**ASSIGNMENT**.
Your answer should be every line with the word "icon", copied from the data below.

**DATA FOR PROCESSING**.
........

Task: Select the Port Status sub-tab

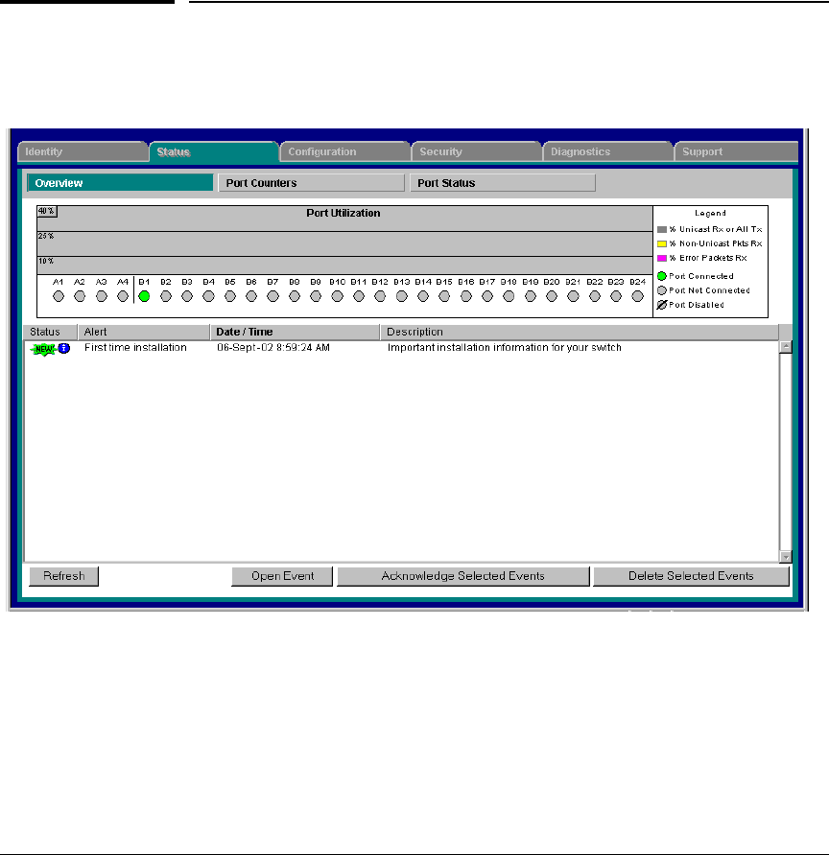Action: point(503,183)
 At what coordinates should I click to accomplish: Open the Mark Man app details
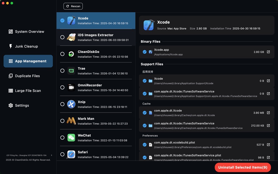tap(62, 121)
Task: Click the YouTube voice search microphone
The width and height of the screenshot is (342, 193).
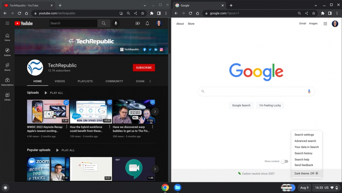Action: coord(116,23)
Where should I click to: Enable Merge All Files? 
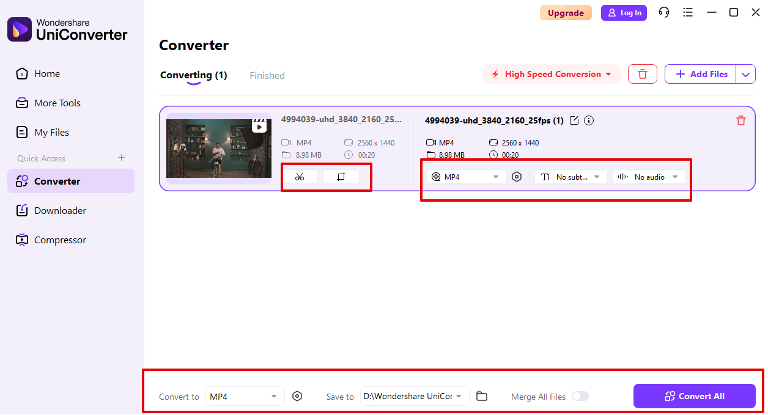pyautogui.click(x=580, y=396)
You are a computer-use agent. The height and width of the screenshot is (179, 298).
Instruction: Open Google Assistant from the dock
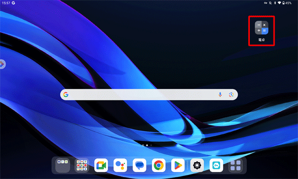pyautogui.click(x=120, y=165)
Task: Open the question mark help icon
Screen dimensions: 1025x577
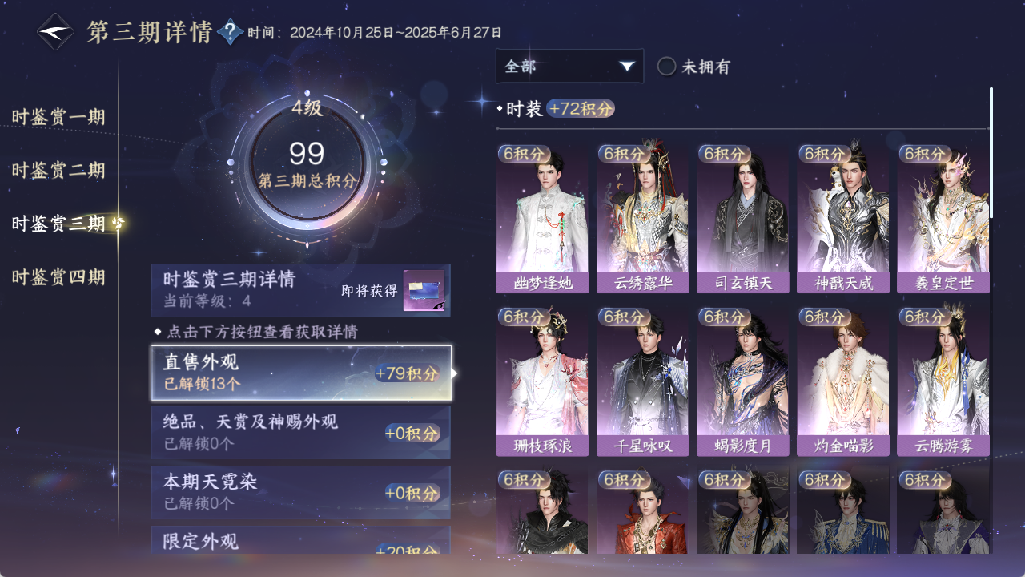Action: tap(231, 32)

........

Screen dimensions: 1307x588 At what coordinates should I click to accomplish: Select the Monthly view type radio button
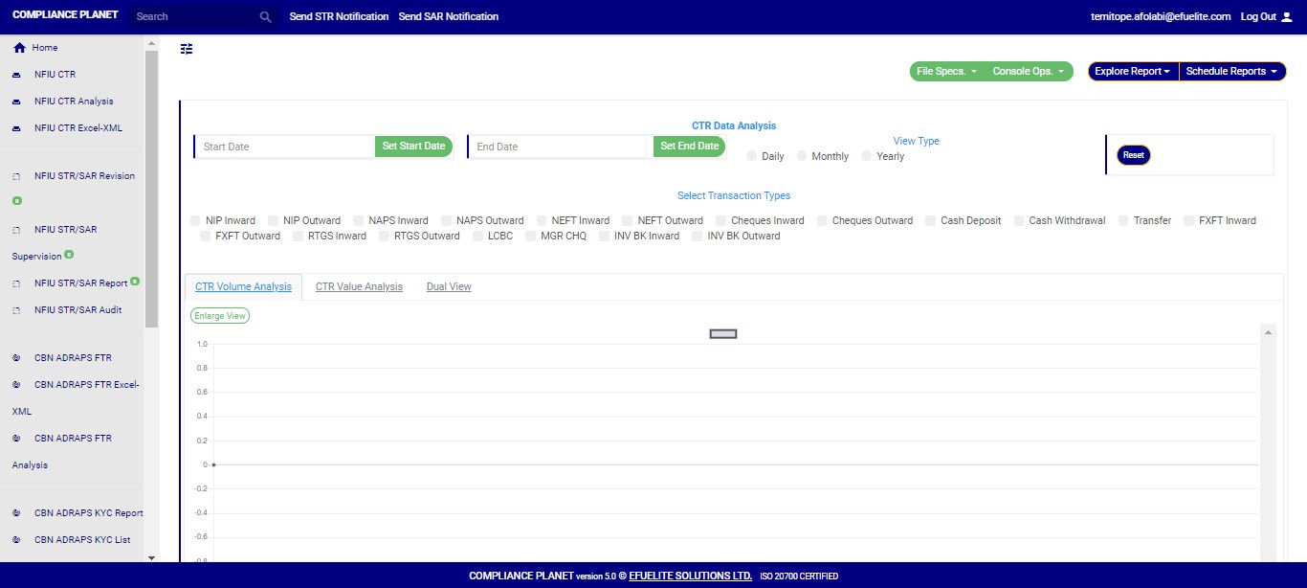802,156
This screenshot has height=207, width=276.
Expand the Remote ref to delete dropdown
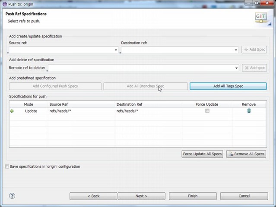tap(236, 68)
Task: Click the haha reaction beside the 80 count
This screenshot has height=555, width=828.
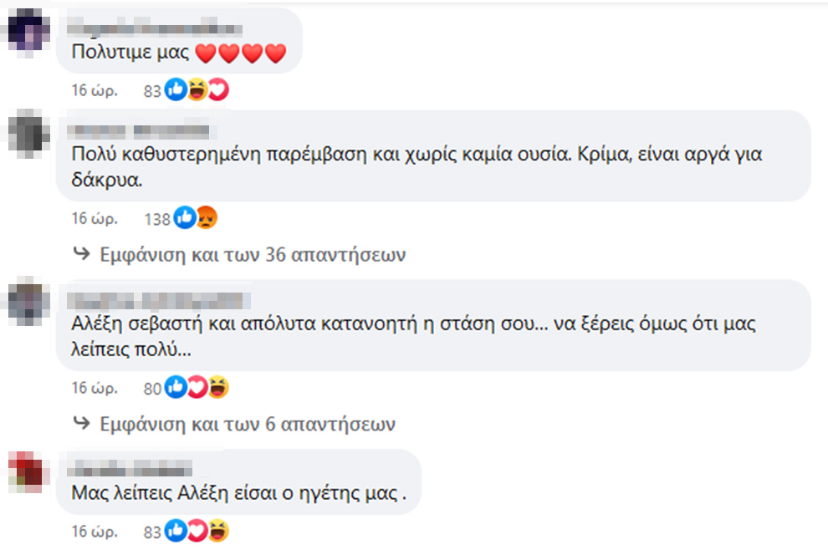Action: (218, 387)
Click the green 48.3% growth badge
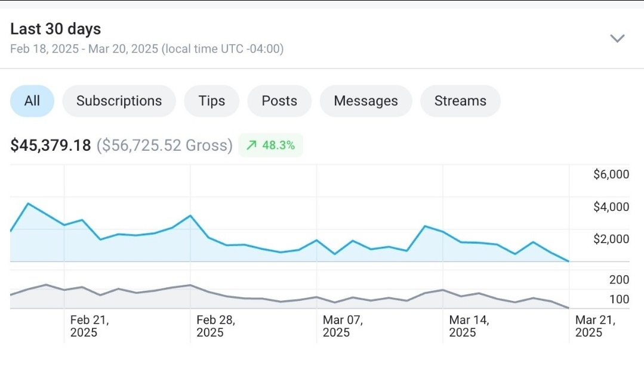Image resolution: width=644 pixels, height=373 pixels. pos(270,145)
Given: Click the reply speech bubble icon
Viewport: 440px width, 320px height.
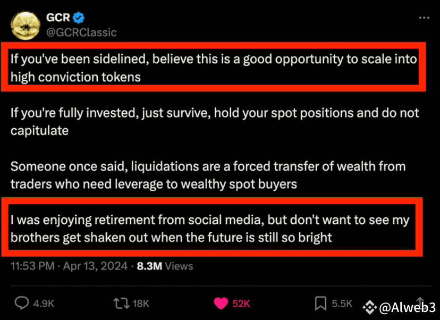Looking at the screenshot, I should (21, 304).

........

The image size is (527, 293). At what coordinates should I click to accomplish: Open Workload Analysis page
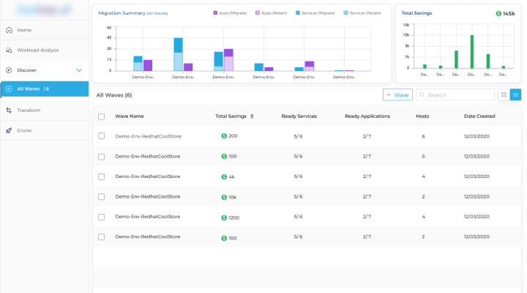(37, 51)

........

**RESPONSE AREA**.
Task: Open the question mark help icon
Given: Click the reply speech bubble icon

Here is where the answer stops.